I have a very simple function to draw some text, which should be triggered when a button is pressed. The first time the button fires, everything works; but after that, every new button press will result in a black screen. This is on 1.18.3

Here’s the code:

import os
import sys
import time
import machine
import badger2040
from badger2040 import WIDTH, HEIGHT

display = badger2040.Badger2040()
display.update_speed(badger2040.UPDATE_MEDIUM)
button_a = machine.Pin(badger2040.BUTTON_A, machine.Pin.IN, machine.Pin.PULL_DOWN)
button_b = machine.Pin(badger2040.BUTTON_B, machine.Pin.IN, machine.Pin.PULL_DOWN)
button_c = machine.Pin(badger2040.BUTTON_C, machine.Pin.IN, machine.Pin.PULL_DOWN)
button_up = machine.Pin(badger2040.BUTTON_UP, machine.Pin.IN, machine.Pin.PULL_DOWN)
button_down = machine.Pin(badger2040.BUTTON_DOWN, machine.Pin.IN, machine.Pin.PULL_DOWN)
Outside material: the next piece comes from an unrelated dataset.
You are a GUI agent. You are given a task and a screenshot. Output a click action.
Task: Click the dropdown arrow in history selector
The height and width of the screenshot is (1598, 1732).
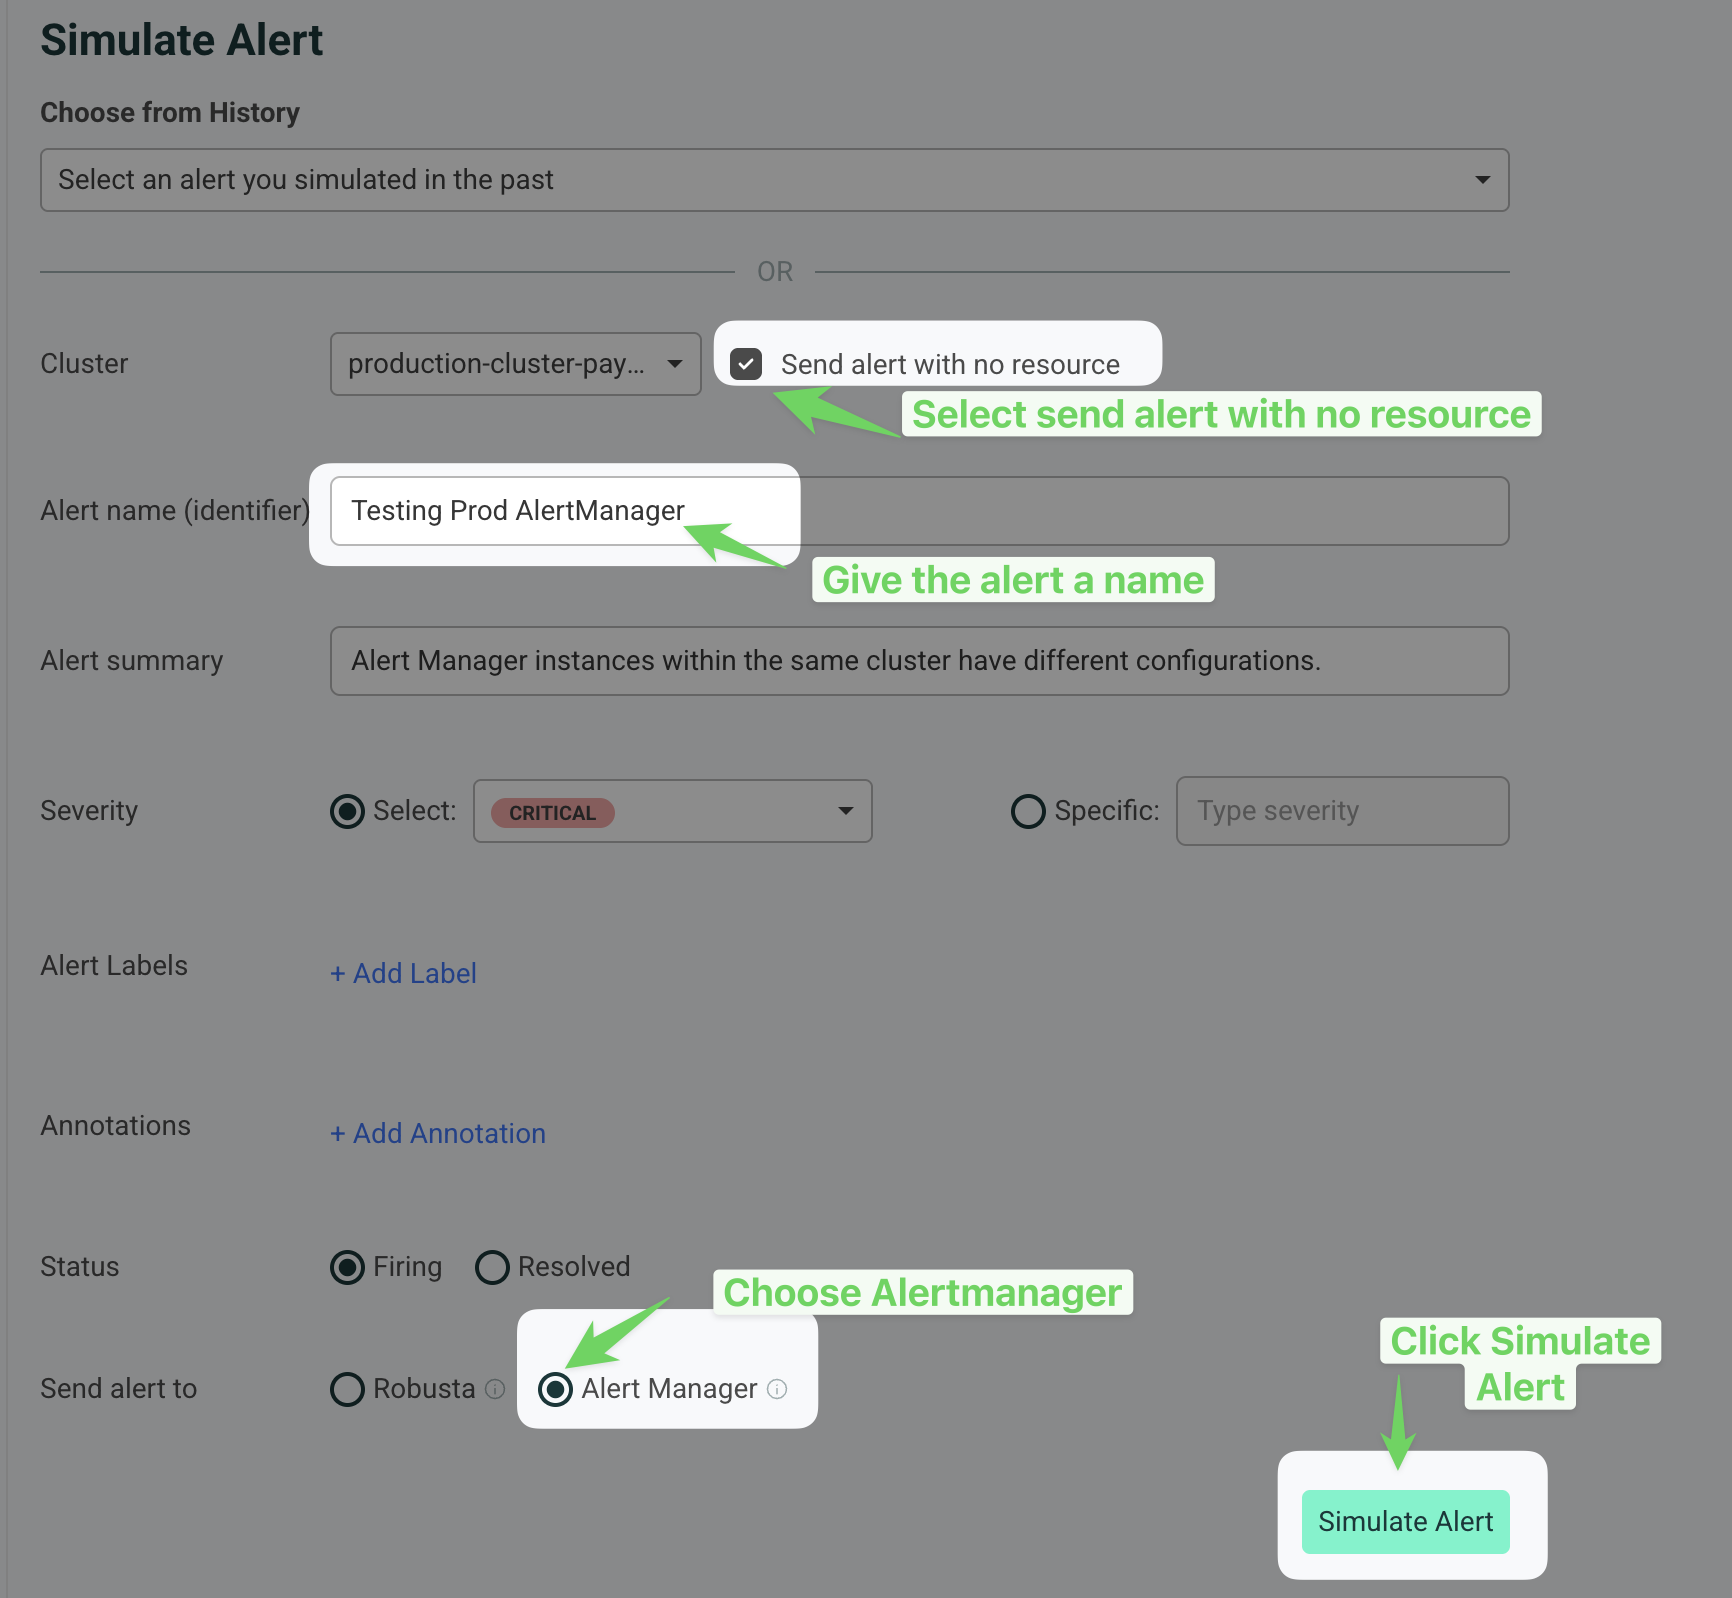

#### this is the code that triggers bug on second execution
def draw_email(email, scale_dec=None):
    scale = scale_dec if scale_dec else 0.6
    email_user, email_domain = email.split("@")
    email_user = email_user + "@"
    display.clear()
    display.pen(15)
    x_pos = 20
    display.text(email_user , x_pos, 20, scale + 0.2)
    display.text(email_domain, x_pos, 40, scale)
    display.update()
# -- end bug routine

while True:
    if button_up.value():
        draw_email("myemail@mydomain.com", 0.55)
    if button_down.value():
        draw_email("myemail@mydomain.com", 0.55)
    if button_a.value():
        draw_email("myemail@mydomain.com", 0.55)
    if button_b.value():
        draw_email("myemail@mydomain.com", 0.55)
 
    time.sleep(0.01)

This appears to work with 1.18.2 and 1.18.3

# Modified by Tony Goodhew  6 March 2022
import os
import sys
import time
import machine
import badger2040
from badger2040 import WIDTH, HEIGHT

display = badger2040.Badger2040()
display.update_speed(badger2040.UPDATE_NORMAL)
display.pen(15)
display.clear()    
display.pen(0)
display.text("Press a button" , 30, 30, 0.8)
display.update()

button_a = machine.Pin(badger2040.BUTTON_A, machine.Pin.IN, machine.Pin.PULL_DOWN)
button_b = machine.Pin(badger2040.BUTTON_B, machine.Pin.IN, machine.Pin.PULL_DOWN)
button_c = machine.Pin(badger2040.BUTTON_C, machine.Pin.IN, machine.Pin.PULL_DOWN)
button_up = machine.Pin(badger2040.BUTTON_UP, machine.Pin.IN, machine.Pin.PULL_DOWN)
button_down = machine.Pin(badger2040.BUTTON_DOWN, machine.Pin.IN, machine.Pin.PULL_DOWN)

#### this is the code that triggers bug on second execution
def draw_email(email, scale_dec):
    scale = 0.6
    email_user, email_domain = email.split("@")
    email_user = email_user + "@"
    display.pen(15)
    display.clear()    
    x_pos = 20
    display.pen(0)
    display.text(email_user , x_pos, 20, scale + 0.2)
    display.text(email_domain, x_pos, 40, scale)
    display.update()
# -- end bug routine
running = True
while running:
    if button_up.value():
        draw_email("myemail@mydomain.com - U", 0.55)
        print("U")
    if button_down.value():
        draw_email("myemail@mydomain.com - D", 0.55)
        print("D")
    if button_a.value():
        draw_email("myemail@mydomain.com - A", 0.55)
        print("A")
    if button_b.value():
        draw_email("myemail@mydomain.com - B", 0.55)
        print("B")
    if button_c.value():
        display.pen(15)
        display.clear()    
        display.pen(0)
        display.text("HALTED",140,70)
        display.update()
        running = False
    time.sleep(0.01)

Hope this helps

it looks like the core of the matter is the sequence in which one calls pen() and clear().

My original code had:

display.clear() 
display.pen(15)   

Yours has:

display.pen(15)
display.clear()    
display.pen(0)

It doesn’t make much sense but okay, i can live with that.

To clear the screen I believe that the code writes the current pen colour to every pixel on the screen with the clear command so you have to set the pen to white first with pen = 15. [This is often called fill() with other screen drivers.]

You then set the pen to 0 = black to write on the now white screen.

A very easy and common mistake is to leave out one of these pen changes and write invisibly on the screen in the same colour. You then spend ages wondering why a screen write is not appearing. - I’ve wasted hours!